In a March–April 2015 Military Review article, Lt. Gen. H.R. McMaster wrote about a handful of fallacies that plague thinking about modern war. Specifically, in “Continuity and Change: The Army Operating Concept and Clear Thinking About Future War,” McMaster suggested, “These fallacies are dangerous because they threaten to consign the U.S. military to repeat mistakes and develop joint forces ill-prepared for future threats to national security.”
The fallacies—the “vampire fallacy,” the “Zero Dark 30 fallacy,” the “Mutual of Omaha Wild Kingdom fallacy” and the “RSVP fallacy”—are a good starting point when thinking about modern warfare.

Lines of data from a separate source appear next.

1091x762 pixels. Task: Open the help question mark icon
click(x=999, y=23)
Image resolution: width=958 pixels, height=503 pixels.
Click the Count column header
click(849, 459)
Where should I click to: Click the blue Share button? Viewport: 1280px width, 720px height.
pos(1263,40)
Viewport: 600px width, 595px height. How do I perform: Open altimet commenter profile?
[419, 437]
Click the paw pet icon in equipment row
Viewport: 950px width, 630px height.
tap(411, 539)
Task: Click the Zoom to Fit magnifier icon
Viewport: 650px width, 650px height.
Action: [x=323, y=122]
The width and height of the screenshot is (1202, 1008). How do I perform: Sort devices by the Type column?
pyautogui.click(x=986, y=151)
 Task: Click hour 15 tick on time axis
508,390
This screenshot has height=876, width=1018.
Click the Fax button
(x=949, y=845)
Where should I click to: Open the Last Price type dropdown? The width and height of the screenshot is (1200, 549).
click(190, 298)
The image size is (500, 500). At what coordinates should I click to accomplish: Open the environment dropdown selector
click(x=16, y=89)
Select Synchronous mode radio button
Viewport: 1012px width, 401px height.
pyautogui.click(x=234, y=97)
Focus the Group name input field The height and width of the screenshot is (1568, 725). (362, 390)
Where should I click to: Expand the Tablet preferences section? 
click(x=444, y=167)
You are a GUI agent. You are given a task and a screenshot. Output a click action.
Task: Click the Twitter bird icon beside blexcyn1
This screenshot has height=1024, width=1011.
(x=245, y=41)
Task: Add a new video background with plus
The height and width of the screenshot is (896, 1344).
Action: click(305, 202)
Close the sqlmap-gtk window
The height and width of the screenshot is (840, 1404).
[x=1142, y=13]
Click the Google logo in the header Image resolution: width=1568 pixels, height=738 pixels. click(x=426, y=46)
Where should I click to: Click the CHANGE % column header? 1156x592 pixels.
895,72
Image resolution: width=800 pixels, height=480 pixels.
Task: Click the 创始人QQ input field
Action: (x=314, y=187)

However, the counter-Islamic State group in Iraq and Syria adds further legitimacy to McMasters’ vampire fallacy, which posits that technological innovation will deliver quick, easy and inexpensive victories while lifting fog and friction from the battlefield.
The counter-Islamic State campaign, underwritten by U.S. precision-strike capability, provided another opportunity for the proponents of precision strike to advance their position. Yet the hard slogs in Mosul, Iraq; Raqqa and Aleppo, both in Syria; and, to a lesser degree, Ramadi, Iraq, have further eroded the promises of precision warfare. As such, McMasters’ vampire fallacy lives on, but perhaps with an additional wrinkle—a precision paradox.